EXCERPTED TEXT:
++++

On Accelerators

Fundamental Philosophy and Origin

Accelerators rose from two needs: a standardized stack capable of serving our own growing applications and the appearance last year of large companies and startups needing “enterprise rails”.

Our applications, like Strongspace and the Joyent Connector are over 2 years old now, were some of the earliest revenue-generating Rails applications and have grown to cover a significant build out. There was a bit of learning how to do stuff, that’s applicable to anyone else. Like any infrastructure there’s a few boundaries (>10 servers, >100 servers, >1000 servers, >100 TB of storage) that when you’re crossing them, it’s critical to rigorously standardize. We found ourselves moving to one operating system (Solaris, we used BSD and Linux before), one type of server, one type of switch, one type of routers, one kind of ethernet cable, one kind of storage, one kind of hard drive, one kind of DRAM and one type of hardware-based load-balancers. This introduces needed predictability, makes automated management possible, makes virtualization easier, allows for systems level software development and makes all the parts interchangeable.

We were a little ahead of the curve in our community, and with a significant number of contracts coming our way, we productized the Accelerators last summer with two goals in mind: minimize the capital expenditures and worry around operations and facilities, and allow development teams and businesses to focus on and grow their applications.

We haven’t always done that perfectly, and we’ve made mistakes here and there, but every mistake has been noted, learned from and won’t be repeated. What we’ve found is an increasing common position that Allan Leinwand covered well in a recent article at a Gigaom and that is the perception that infrastructure is already a full utility (it isn’t but we’re trying to make it so) and that one “can deploy a wildly successful Web 2.0 application that serves millions of users and never know how a router, switch or load-balancer works.”

There then is a couple of key things that are needed beyond simply servers and network drops and these are load-balancers capable of handling not just significant traffic but also wide horizontal spread, and storage that is both resilient to all failures (doesn’t lose data. ever.) and scalable to 100s of TBs for a single customer (again, the first customer of that size storage was Joyent).

++++

DATA SUPPLIED:

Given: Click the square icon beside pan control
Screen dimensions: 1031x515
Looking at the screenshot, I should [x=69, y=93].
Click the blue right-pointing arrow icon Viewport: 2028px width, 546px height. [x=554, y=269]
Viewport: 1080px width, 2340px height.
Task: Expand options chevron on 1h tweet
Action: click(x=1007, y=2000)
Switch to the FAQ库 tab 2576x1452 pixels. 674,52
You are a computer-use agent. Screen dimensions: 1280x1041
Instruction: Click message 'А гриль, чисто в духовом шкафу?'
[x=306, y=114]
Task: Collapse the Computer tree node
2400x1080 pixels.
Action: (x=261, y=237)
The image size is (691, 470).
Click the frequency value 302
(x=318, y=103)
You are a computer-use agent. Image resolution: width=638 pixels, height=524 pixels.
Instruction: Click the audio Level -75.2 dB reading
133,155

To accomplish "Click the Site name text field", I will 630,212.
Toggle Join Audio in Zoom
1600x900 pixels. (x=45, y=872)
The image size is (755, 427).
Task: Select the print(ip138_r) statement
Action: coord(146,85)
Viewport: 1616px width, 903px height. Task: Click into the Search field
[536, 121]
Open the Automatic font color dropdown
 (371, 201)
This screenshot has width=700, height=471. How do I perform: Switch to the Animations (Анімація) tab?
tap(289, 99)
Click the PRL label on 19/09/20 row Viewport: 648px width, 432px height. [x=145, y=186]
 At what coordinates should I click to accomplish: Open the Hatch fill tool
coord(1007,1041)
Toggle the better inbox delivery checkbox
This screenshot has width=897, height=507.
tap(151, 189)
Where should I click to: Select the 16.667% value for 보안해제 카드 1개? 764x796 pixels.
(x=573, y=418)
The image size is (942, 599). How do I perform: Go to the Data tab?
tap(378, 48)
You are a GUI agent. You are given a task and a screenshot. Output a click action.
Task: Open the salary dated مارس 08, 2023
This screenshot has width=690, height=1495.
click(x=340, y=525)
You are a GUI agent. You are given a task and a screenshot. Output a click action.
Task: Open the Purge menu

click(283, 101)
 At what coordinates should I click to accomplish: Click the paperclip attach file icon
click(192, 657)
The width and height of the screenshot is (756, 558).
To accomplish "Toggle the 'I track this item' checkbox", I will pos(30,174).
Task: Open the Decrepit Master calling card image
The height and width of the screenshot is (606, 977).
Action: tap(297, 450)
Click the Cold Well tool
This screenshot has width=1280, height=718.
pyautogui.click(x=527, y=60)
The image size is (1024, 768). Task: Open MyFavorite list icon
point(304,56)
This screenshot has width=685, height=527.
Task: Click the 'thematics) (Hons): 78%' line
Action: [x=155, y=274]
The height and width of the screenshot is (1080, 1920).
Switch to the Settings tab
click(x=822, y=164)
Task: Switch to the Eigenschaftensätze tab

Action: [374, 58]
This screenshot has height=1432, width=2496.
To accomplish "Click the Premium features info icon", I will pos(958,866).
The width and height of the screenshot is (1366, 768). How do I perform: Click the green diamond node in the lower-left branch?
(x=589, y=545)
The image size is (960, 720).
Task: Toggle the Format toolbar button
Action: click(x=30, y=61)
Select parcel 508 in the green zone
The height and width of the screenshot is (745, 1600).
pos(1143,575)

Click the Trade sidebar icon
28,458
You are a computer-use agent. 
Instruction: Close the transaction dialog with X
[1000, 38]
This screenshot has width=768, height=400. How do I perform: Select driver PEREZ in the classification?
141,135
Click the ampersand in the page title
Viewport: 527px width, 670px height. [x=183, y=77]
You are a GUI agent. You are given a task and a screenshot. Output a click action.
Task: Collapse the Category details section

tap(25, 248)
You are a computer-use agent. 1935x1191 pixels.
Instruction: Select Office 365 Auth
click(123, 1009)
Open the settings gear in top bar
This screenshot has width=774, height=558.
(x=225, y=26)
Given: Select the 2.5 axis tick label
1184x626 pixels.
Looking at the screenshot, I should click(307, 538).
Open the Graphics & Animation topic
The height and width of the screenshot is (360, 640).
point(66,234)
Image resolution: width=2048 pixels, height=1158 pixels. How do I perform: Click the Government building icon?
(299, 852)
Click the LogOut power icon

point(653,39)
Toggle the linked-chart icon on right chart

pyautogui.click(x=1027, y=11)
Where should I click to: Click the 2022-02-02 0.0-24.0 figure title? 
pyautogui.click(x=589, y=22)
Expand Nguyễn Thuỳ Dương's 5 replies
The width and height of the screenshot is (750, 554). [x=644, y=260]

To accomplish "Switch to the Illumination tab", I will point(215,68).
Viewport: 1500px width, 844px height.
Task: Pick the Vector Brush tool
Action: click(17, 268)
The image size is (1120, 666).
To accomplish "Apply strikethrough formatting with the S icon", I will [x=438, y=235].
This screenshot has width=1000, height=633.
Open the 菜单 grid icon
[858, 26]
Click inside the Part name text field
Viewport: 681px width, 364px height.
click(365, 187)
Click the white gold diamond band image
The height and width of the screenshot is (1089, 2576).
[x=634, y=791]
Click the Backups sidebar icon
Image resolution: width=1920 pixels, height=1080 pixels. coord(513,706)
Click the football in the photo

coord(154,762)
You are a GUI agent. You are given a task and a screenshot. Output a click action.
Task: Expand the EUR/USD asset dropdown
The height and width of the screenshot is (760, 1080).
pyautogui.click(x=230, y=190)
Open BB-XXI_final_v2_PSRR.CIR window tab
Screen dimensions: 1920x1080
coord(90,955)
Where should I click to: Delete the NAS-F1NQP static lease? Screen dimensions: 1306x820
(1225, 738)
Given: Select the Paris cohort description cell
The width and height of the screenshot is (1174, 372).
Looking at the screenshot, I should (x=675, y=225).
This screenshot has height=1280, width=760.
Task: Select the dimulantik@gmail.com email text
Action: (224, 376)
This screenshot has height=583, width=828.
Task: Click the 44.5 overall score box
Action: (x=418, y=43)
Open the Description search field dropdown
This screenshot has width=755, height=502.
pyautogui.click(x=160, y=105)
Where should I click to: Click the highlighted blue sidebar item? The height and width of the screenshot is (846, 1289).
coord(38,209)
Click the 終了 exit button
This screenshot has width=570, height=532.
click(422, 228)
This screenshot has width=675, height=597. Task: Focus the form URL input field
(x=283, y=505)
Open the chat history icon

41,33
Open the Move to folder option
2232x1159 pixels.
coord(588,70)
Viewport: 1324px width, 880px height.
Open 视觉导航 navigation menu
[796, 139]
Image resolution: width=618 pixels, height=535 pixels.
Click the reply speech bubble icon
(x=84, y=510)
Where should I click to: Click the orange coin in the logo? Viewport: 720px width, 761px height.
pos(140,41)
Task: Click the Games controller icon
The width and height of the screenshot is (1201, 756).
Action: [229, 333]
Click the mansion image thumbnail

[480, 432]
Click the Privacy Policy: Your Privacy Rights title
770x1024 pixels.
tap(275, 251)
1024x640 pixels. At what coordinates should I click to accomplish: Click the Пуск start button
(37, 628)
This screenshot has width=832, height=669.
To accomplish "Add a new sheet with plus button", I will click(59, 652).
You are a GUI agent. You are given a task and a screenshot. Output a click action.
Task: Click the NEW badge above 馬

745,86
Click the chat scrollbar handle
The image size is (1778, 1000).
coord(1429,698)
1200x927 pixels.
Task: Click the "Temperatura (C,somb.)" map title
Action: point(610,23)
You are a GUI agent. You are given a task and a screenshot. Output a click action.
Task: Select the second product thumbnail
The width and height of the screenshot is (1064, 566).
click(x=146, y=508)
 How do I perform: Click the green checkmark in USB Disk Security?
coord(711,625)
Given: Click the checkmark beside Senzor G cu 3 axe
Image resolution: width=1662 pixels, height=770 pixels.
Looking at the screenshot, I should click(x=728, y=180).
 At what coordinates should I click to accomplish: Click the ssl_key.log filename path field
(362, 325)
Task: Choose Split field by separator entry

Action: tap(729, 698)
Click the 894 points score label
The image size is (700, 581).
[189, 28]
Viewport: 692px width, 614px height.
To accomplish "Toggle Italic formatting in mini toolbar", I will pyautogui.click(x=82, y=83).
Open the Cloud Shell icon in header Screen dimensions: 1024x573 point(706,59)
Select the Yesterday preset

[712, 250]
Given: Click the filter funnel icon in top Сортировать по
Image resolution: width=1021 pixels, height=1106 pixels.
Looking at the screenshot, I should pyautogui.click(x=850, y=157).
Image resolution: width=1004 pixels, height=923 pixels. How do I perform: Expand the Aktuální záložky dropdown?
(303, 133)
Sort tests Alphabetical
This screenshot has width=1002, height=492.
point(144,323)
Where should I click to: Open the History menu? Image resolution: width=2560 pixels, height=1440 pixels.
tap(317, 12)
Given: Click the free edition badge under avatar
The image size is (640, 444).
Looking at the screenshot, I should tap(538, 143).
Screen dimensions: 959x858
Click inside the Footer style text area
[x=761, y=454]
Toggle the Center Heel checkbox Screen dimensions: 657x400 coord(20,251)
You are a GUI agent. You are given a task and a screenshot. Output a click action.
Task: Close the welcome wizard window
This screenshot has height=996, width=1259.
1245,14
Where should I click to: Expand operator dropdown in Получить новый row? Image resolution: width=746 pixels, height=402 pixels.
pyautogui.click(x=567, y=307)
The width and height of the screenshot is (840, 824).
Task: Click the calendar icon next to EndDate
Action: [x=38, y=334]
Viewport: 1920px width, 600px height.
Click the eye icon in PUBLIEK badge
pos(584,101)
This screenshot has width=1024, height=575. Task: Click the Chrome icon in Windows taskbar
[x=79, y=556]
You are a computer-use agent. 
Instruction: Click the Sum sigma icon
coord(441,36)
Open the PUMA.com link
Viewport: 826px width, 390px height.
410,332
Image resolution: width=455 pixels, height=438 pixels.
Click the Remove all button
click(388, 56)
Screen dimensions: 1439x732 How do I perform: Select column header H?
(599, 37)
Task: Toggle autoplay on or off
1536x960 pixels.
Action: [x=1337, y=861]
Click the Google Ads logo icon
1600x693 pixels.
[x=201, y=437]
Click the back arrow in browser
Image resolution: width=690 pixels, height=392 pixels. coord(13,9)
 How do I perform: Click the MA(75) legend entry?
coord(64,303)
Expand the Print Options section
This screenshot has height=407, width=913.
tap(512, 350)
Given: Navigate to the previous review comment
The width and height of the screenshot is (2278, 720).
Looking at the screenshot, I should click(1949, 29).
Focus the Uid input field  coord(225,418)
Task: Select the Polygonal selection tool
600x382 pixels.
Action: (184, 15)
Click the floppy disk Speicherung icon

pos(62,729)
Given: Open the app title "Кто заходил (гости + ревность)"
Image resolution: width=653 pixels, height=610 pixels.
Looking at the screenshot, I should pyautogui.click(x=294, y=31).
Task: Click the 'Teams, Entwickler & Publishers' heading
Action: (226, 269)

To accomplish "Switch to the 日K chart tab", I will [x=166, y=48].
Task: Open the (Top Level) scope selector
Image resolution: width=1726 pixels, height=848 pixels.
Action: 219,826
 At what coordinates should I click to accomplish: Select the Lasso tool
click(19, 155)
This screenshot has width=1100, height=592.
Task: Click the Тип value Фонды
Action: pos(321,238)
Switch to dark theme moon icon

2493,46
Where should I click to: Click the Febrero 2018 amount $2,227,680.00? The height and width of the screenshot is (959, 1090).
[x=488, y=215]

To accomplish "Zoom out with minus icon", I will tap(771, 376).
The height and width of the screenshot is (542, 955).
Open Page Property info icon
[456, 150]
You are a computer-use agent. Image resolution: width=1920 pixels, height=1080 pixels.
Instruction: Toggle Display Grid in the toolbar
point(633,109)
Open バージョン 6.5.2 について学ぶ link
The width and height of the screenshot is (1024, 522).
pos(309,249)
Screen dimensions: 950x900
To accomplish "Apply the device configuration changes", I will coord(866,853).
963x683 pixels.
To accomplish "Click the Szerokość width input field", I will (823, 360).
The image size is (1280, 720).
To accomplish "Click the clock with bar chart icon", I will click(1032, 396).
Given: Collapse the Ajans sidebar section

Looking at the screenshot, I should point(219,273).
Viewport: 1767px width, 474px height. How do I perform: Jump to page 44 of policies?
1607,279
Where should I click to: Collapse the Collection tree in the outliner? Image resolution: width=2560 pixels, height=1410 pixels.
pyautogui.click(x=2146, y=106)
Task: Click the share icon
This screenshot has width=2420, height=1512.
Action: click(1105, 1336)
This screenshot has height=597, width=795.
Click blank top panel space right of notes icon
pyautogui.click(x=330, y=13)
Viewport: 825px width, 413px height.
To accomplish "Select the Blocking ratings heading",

++++

THE TASKS:
(a) Please transcribe the Accelerators article in full, word for word.
(b) Format the listing lines as a Markdown table with the columns Row and Line, skipping blank lines, starting at the line containing "Switch to dark theme moon icon" and ending at the line containing "will (823, 360).". Include only those lines.

PER-TASK ANSWERS:
(a)
On Accelerators

Fundamental Philosophy and Origin

Accelerators rose from two needs: a standardized stack capable of serving our own growing applications and the appearance last year of large companies and startups needing “enterprise rails”.

Our applications, like Strongspace and the Joyent Connector are over 2 years old now, were some of the earliest revenue-generating Rails applications and have grown to cover a significant build out. There was a bit of learning how to do stuff, that’s applicable to anyone else. Like any infrastructure there’s a few boundaries (>10 servers, >100 servers, >1000 servers, >100 TB of storage) that when you’re crossing them, it’s critical to rigorously standardize. We found ourselves moving to one operating system (Solaris, we used BSD and Linux before), one type of server, one type of switch, one type of routers, one kind of ethernet cable, one kind of storage, one kind of hard drive, one kind of DRAM and one type of hardware-based load-balancers. This introduces needed predictability, makes automated management possible, makes virtualization easier, allows for systems level software development and makes all the parts interchangeable.

We were a little ahead of the curve in our community, and with a significant number of contracts coming our way, we productized the Accelerators last summer with two goals in mind: minimize the capital expenditures and worry around operations and facilities, and allow development teams and businesses to focus on and grow their applications.

We haven’t always done that perfectly, and we’ve made mistakes here and there, but every mistake has been noted, learned from and won’t be repeated. What we’ve found is an increasing common position that Allan Leinwand covered well in a recent article at a Gigaom and that is the perception that infrastructure is already a full utility (it isn’t but we’re trying to make it so) and that one “can deploy a wildly successful Web 2.0 application that serves millions of users and never know how a router, switch or load-balancer works.”

There then is a couple of key things that are needed beyond simply servers and network drops and these are load-balancers capable of handling not just significant traffic but also wide horizontal spread, and storage that is both resilient to all failures (doesn’t lose data. ever.) and scalable to 100s of TBs for a single customer (again, the first customer of that size storage was Joyent).

(b)
| Row | Line |
|---|---|
| 1 | Switch to dark theme moon icon |
| 2 | 2493,46 |
| 3 | Where should I click to: Click the Febrero 2018 amount $2,227,680.00? The height and width of the screenshot is (959, 1090). |
| 4 | [x=488, y=215] |
| 5 | To accomplish "Zoom out with minus icon", I will tap(771, 376). |
| 6 | The height and width of the screenshot is (542, 955). |
| 7 | Open Page Property info icon |
| 8 | [456, 150] |
| 9 | You are a computer-use agent. Image resolution: width=1920 pixels, height=1080 pixels. |
| 10 | Instruction: Toggle Display Grid in the toolbar |
| 11 | point(633,109) |
| 12 | Open バージョン 6.5.2 について学ぶ link |
| 13 | The width and height of the screenshot is (1024, 522). |
| 14 | pos(309,249) |
| 15 | Screen dimensions: 950x900 |
| 16 | To accomplish "Apply the device configuration changes", I will coord(866,853). |
| 17 | 963x683 pixels. |
| 18 | To accomplish "Click the Szerokość width input field", I will (823, 360). |